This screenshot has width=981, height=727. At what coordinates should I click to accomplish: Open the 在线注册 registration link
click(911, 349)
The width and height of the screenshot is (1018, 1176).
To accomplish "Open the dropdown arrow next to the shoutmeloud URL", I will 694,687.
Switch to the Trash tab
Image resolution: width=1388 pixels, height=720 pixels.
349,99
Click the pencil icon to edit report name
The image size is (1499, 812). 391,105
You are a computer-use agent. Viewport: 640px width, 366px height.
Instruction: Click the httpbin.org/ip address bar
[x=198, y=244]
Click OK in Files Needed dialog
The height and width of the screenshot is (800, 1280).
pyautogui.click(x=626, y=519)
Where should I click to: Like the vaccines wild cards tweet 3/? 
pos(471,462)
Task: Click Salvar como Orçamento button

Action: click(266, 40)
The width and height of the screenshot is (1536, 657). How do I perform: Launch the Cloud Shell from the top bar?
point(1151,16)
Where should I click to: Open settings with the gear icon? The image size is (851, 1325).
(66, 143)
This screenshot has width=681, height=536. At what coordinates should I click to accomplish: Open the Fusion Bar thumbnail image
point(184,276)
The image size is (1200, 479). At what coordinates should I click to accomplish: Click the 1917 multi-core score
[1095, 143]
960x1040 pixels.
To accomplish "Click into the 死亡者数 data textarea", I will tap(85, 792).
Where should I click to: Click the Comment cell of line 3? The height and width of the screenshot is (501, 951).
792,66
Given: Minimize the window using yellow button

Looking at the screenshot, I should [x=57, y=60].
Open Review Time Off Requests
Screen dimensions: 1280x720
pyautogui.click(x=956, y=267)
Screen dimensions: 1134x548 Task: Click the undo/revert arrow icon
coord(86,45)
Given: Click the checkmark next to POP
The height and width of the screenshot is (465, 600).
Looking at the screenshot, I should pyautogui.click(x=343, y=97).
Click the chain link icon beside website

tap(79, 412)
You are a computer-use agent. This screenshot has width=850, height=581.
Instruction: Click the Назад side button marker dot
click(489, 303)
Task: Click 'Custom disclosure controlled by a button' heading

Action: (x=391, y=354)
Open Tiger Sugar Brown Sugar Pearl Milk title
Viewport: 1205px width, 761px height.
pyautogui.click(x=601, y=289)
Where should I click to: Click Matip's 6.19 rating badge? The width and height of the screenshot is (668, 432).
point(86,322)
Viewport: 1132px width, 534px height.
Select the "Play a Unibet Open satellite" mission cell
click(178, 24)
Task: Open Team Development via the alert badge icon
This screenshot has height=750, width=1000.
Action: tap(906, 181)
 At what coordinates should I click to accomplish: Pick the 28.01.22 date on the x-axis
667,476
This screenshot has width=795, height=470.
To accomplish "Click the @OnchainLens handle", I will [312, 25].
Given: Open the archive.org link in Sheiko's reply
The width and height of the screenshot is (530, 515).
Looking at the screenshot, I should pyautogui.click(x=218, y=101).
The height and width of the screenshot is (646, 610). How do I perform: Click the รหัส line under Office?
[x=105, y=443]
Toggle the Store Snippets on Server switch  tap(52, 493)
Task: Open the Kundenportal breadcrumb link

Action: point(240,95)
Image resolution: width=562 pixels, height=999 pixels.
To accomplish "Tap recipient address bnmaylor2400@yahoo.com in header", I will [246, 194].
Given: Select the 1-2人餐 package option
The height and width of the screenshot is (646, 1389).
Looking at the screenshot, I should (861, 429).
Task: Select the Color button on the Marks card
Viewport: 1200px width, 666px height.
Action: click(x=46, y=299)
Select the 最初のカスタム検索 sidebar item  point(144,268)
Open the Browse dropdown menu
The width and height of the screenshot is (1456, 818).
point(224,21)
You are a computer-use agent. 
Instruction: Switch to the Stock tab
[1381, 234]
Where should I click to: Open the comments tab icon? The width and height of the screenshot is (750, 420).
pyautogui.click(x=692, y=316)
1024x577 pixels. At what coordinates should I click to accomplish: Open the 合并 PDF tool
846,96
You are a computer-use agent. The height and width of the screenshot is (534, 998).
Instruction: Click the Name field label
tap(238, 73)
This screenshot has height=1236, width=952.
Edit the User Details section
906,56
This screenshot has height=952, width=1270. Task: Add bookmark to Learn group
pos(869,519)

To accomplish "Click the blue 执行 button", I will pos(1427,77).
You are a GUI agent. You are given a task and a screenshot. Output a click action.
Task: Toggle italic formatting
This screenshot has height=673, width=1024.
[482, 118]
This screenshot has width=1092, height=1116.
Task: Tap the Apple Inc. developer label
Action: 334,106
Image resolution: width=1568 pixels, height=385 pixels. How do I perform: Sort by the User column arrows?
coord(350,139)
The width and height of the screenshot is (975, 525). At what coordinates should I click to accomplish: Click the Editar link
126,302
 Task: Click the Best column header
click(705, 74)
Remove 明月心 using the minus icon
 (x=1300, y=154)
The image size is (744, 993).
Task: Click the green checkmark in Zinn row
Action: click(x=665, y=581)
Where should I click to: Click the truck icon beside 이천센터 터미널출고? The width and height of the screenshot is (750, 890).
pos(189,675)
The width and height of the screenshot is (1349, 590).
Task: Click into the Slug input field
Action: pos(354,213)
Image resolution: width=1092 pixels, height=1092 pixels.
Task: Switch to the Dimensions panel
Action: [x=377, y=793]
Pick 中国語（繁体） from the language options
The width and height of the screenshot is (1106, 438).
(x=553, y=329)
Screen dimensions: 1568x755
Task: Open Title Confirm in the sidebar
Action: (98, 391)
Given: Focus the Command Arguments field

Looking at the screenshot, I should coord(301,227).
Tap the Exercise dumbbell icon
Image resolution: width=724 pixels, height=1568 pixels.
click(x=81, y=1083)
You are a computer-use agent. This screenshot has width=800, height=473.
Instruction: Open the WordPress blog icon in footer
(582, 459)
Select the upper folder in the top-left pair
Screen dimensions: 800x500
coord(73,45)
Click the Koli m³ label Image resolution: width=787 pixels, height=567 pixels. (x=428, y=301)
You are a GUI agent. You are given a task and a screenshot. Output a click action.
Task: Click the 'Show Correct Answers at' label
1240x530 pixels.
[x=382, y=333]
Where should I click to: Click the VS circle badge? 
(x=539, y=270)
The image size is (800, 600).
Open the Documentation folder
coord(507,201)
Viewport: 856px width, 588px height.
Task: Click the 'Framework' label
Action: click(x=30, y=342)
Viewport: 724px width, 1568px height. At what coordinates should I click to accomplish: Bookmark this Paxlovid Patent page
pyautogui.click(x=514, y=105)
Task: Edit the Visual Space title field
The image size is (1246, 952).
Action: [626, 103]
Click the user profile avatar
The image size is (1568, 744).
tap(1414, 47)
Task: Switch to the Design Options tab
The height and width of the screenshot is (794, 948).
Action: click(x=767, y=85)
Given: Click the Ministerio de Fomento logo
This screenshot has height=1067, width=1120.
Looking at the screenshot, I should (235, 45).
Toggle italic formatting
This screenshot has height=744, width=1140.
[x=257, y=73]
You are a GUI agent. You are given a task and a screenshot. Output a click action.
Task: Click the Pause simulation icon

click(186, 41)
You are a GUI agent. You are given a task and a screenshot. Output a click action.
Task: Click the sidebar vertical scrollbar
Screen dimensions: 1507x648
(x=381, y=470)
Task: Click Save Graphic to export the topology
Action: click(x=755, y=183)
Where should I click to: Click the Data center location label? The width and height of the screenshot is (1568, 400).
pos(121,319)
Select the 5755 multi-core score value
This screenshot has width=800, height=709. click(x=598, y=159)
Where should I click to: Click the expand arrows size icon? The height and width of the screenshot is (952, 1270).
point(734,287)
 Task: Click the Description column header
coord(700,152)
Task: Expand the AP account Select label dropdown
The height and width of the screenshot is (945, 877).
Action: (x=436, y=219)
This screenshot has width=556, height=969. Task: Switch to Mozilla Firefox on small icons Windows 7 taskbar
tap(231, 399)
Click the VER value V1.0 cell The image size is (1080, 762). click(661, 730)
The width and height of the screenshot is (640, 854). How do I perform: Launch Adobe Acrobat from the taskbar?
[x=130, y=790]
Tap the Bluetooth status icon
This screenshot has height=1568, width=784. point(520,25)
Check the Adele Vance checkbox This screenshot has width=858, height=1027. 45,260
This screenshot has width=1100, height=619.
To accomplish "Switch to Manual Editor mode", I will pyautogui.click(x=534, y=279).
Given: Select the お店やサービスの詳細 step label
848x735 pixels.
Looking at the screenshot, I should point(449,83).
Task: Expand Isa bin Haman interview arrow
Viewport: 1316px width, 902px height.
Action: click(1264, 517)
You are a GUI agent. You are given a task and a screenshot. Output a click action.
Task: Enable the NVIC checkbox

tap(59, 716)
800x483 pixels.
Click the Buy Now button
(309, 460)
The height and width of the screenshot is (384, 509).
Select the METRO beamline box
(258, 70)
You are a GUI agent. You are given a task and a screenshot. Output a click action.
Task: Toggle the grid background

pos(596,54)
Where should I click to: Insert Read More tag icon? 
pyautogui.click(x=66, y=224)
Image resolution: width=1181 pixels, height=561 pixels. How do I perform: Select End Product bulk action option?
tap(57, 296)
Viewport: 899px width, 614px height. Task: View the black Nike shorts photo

· · · · · · ·

| Problem requirements |
Reprint the data above from the opening line to the line holding "Click OK in Files Needed dialog", inclusive, and nothing else.

| Solution to the problem |
This screenshot has width=981, height=727. At what coordinates should I click to accomplish: Open the 在线注册 registration link
click(911, 349)
The width and height of the screenshot is (1018, 1176).
To accomplish "Open the dropdown arrow next to the shoutmeloud URL", I will 694,687.
Switch to the Trash tab
Image resolution: width=1388 pixels, height=720 pixels.
349,99
Click the pencil icon to edit report name
The image size is (1499, 812). 391,105
You are a computer-use agent. Viewport: 640px width, 366px height.
Instruction: Click the httpbin.org/ip address bar
[x=198, y=244]
Click OK in Files Needed dialog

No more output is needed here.